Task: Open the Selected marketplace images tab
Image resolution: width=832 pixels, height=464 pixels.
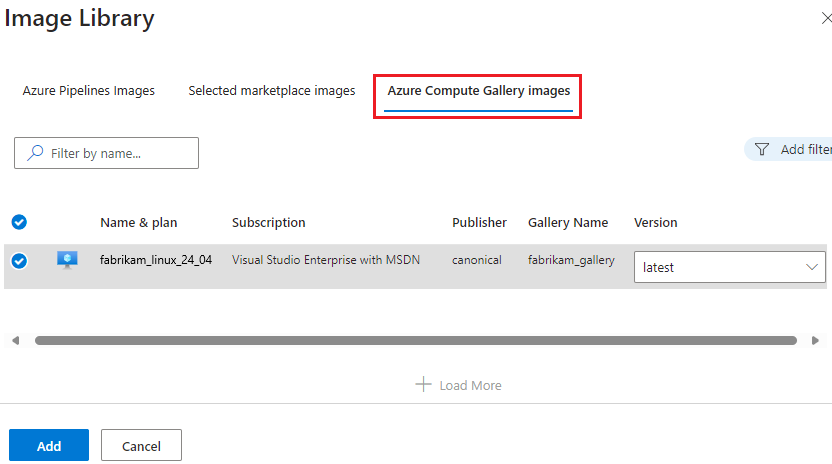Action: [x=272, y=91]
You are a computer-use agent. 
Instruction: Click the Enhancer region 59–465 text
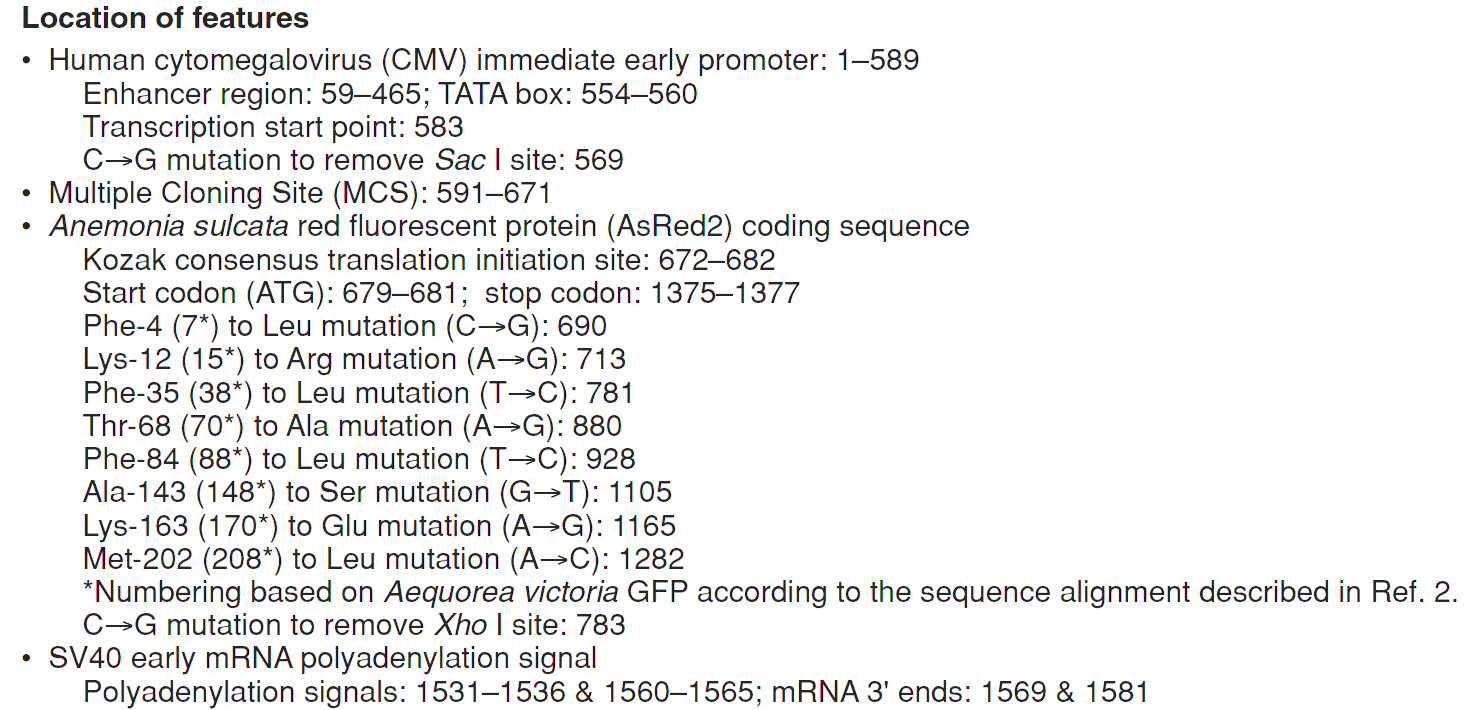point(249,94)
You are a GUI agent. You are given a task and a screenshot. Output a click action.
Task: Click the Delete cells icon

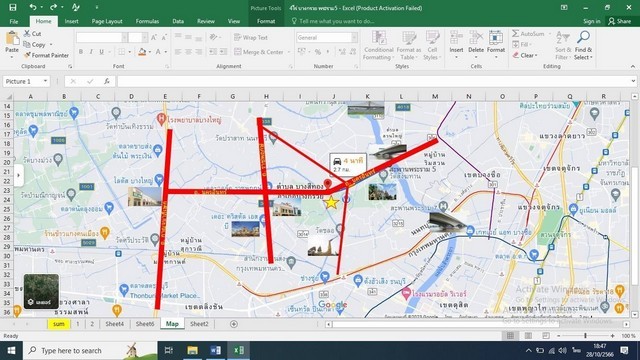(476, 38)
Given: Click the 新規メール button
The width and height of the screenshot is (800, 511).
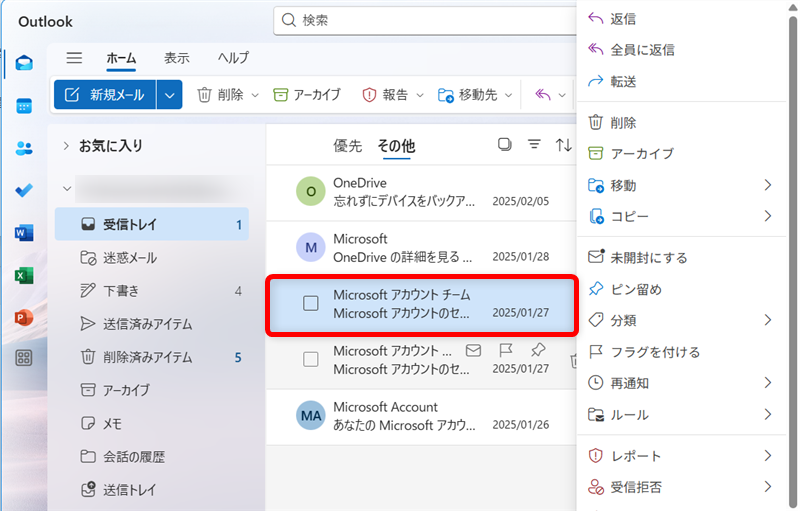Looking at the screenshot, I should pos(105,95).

Exercise details:
Copy the listing verbatim, omitting images.

Response to the exercise:
Task: Open the Selected marketplace images tab
Image resolution: width=832 pixels, height=464 pixels.
Action: [x=272, y=91]
You are a computer-use agent. 
Instruction: Click the Enhancer region 59–465 text
point(249,94)
You are a GUI agent. You are given a task and a screenshot. Output a click action.
Task: Click the Delete cells icon

(476, 38)
Given: Click the 新規メール button
The width and height of the screenshot is (800, 511).
Looking at the screenshot, I should pos(105,95).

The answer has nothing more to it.